Cette stabilité apparente recouvre toutefois des événements spectaculaires : à droite, le parti de Netanyahu, le Likoud, qu’on s’attendait à voir reculer, a regagné du terrain au dernier moment et a obtenu une solide victoire en enlevant des votes à d’autres partis de droite; du côté palestinien, les partis traditionnels, à savoir le parti communiste Hadash, le parti libéral nationaliste Balad, une partie du mouvement islamique et le parti Ra’am-Ta’al d’Ahmad Tibi ont uni leurs forces, et se sont présentés pour la première fois en une seule formation. La nouvelle liste unifiée a obtenu 13 sièges, devenant ainsi le troisième plus grand parti représenté à la Knesset.

 

 

Netanyahu tombe le masque

 

Le redressement de dernière minute du Likoud est survenu lorsque Netanyahu a laissé tomber le masque de la « modération ». Il a juré qu’il n’y aurait pas de « solution à deux Etats »; il a accusé ses oppo­sant·e·s de participer à une conspiration financée par des puissances étrangères pour élire un  gouvernement comprenant des Arabes, et enfin, dans les dernières heures du scrutin, Netanyahu a sonné l’alarme au sujet des «foules d’Arabes qui votent». Bien que dans le fond rien n’ait vraiment changé, l’appel non déguisé de Netanyahu au racisme, le spectacle d’un premier ministre mettant en garde le pays contre des ci­toyen·ne·s qui exercent leur droit de vote, l’engagement explicite à maintenir l’occupation et le fait que ces positions aient été largement récompensées par les élec­teurs·trices, rendent les illusions courantes concernant Israël plus fragiles que jamais.

Le sabotage continu d’une « solution à deux Etats » n’est pas dû à l’intransigeance des Pales­ti­nien·ne·s; il n’est pas non plus l’œuvre d’une minorité extrémiste en marge de la société israélienne. Derrière ce sabotage, se profile plutôt l’opinion dominante, partagée par une grande majorité de la population juive en Israël. Netanyahu a transformé les élections en référendum sur le « processus de paix ». Et le résultat a été un Non clair et retentissant. En outre, alors qu’Israël a l’apparence d’une démocratie libérale dans les limites fixées par la Ligne verte, il lui manque un système de valeurs démocratiques civiques.
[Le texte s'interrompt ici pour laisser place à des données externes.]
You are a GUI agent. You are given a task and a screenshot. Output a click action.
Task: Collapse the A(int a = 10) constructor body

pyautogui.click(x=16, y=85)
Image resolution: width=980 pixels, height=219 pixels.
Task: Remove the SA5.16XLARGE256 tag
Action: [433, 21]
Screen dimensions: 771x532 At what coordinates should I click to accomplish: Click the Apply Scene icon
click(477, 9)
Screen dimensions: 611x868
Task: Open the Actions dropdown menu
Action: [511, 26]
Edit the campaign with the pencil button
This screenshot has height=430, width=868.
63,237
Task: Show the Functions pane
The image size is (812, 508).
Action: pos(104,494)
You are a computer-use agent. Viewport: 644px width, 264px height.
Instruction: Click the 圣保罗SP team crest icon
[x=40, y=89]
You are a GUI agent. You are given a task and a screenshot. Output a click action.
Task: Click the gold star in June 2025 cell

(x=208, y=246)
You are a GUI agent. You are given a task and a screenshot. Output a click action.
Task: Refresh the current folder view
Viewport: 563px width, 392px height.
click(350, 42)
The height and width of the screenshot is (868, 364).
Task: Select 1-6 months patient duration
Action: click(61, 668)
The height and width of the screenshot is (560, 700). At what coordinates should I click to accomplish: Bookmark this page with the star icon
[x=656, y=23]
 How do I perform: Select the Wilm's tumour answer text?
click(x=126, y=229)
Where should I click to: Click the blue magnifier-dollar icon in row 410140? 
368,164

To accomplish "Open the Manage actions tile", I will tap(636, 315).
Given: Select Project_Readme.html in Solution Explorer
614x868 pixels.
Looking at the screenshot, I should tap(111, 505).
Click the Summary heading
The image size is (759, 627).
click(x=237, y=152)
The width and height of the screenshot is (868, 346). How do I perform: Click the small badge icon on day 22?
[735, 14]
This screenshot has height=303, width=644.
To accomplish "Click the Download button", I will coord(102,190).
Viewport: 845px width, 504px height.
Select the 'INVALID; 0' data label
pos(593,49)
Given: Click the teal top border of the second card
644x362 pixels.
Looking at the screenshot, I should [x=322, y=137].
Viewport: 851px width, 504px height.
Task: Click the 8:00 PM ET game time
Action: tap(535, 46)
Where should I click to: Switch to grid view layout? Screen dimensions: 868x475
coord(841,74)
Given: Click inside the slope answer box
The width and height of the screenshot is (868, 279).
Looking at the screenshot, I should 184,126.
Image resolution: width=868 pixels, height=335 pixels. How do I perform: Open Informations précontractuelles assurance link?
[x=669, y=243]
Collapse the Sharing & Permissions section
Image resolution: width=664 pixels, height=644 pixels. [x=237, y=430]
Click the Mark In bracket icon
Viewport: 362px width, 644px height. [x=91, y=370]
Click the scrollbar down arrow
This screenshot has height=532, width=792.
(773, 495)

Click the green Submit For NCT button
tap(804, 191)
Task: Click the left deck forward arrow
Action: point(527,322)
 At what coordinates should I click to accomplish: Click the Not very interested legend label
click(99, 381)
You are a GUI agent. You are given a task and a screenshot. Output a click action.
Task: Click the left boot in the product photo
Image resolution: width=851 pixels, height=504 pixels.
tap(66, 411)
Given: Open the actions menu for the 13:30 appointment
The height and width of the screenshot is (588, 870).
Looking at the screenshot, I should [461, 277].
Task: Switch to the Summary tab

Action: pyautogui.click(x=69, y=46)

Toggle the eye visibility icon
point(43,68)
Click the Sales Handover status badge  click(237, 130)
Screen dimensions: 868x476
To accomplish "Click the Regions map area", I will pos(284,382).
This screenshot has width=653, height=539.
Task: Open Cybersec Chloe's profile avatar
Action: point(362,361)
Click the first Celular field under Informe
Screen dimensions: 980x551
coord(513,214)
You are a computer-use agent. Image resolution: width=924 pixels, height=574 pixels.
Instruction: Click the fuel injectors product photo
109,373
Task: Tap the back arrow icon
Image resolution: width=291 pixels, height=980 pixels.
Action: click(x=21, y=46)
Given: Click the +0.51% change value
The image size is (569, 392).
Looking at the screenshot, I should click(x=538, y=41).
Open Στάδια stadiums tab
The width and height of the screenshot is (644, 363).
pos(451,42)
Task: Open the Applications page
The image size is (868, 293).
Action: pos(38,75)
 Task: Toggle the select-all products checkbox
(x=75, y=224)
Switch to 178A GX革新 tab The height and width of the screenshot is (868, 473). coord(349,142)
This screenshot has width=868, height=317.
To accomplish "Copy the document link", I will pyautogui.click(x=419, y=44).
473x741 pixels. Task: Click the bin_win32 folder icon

Une grande partie de la population juive estime que les droits civils, y compris le droit de vote, dont jouissent les Pales­ti­nien·ne·s ayant la citoyenneté israélienne, présentent une menace et sont illégitimes.

 

 

Un régime d’apartheid

 

La manifestation au grand jour de ces faits fondamentaux met à mal la rhétorique internationale de paix  qui cherche à «appuyer le pouvoir d’action» d’une population juive supposée être en faveur de la paix. Elle renforce l’argument majeur du mouvement Boycott, Désinvestissement et Sanctions, à savoir qu’on ne peut progresser en comptant uniquement sur la bonne volonté d’Israël. Tant qu’Israël n’est nullement pénalisé par la situation actuelle, le public ne voit pas d’inconvénient à ce que le régime d’apartheid persiste, régime dont la réalité se manifeste de manière poignante dans les listes électorales.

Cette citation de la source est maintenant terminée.